IEEE Trans Inf Theory. 2019 Aug;65(8):4924-4939. doi: 10.1109/tit.2019.2909889. Epub 2019 Apr 11.
Many modern big data applications feature large scale in both numbers of responses and predictors. Better statistical efficiency and scientific insights can be enabled by understanding the large-scale response-predictor association network structures via layers of sparse latent factors ranked by importance. Yet sparsity and orthogonality have been two largely incompatible goals. To accommodate both features, in this paper we suggest the method of sparse orthogonal factor regression (SOFAR) via the sparse singular value decomposition with orthogonality constrained optimization to learn the underlying association networks, with broad applications to both unsupervised and supervised learning tasks such as biclustering with sparse singular value decomposition, sparse principal component analysis, sparse factor analysis, and spare vector autoregression analysis. Exploiting the framework of convexity-assisted nonconvex optimization, we derive nonasymptotic error bounds for the suggested procedure characterizing the theoretical advantages. The statistical guarantees are powered by an efficient SOFAR algorithm with convergence property. Both computational and theoretical advantages of our procedure are demonstrated with several simulations and real data examples.
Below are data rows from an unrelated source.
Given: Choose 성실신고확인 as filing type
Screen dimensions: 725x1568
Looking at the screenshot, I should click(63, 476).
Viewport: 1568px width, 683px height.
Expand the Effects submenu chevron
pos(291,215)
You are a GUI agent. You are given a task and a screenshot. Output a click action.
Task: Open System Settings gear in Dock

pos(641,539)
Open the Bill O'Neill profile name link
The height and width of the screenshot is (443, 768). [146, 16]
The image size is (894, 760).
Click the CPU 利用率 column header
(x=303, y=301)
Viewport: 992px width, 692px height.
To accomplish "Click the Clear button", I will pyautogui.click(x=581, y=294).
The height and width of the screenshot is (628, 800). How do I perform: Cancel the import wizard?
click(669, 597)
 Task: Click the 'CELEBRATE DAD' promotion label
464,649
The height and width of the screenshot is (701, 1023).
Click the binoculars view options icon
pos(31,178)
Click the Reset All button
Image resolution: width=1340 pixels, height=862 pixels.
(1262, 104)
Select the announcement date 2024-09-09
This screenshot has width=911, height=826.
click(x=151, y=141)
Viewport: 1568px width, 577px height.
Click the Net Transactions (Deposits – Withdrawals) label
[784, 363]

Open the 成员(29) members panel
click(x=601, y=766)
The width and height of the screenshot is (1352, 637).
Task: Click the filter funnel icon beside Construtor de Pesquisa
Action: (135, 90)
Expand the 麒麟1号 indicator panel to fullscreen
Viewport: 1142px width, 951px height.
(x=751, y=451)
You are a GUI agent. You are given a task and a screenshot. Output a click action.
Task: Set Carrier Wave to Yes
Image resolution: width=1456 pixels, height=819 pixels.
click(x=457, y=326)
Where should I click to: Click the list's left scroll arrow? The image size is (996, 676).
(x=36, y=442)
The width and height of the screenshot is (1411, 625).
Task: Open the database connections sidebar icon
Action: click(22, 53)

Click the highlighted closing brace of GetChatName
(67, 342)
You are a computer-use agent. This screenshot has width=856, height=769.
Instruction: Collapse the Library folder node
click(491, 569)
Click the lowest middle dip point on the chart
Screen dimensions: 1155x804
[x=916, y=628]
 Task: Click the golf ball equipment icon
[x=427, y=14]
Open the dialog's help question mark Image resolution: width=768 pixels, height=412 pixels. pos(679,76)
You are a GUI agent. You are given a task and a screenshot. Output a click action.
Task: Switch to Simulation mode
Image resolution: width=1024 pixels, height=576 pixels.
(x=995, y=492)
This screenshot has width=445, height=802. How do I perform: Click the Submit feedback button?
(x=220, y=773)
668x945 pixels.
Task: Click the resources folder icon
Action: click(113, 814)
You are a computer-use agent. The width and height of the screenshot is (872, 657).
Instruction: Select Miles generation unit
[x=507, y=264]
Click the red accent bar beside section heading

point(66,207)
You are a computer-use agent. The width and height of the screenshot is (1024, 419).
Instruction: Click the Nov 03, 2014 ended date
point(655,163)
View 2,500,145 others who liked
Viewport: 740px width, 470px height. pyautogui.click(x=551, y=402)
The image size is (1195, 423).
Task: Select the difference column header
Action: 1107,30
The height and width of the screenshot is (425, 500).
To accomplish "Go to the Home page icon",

许多现代大数据应用在响应数量和预测变量方面都具有大规模特征。通过按重要性排序的稀疏潜在因子层来理解大规模响应 - 预测变量关联网络结构,可以实现更高的统计效率和科学见解。然而,稀疏性和正交性一直是两个在很大程度上不相容的目标。为了兼顾这两个特征,在本文中,我们提出了稀疏正交因子回归(SOFAR)方法,通过具有正交性约束优化的稀疏奇异值分解来学习潜在的关联网络,该方法在无监督和监督学习任务中都有广泛应用,如使用稀疏奇异值分解的双聚类、稀疏主成分分析、稀疏因子分析和稀疏向量自回归分析。利用凸性辅助非凸优化框架,我们为所提出的过程推导了非渐近误差界,以表征其理论优势。这些统计保证由具有收敛性质的高效SOFAR算法提供支持。我们通过几个模拟和实际数据示例展示了该过程的计算优势和理论优势。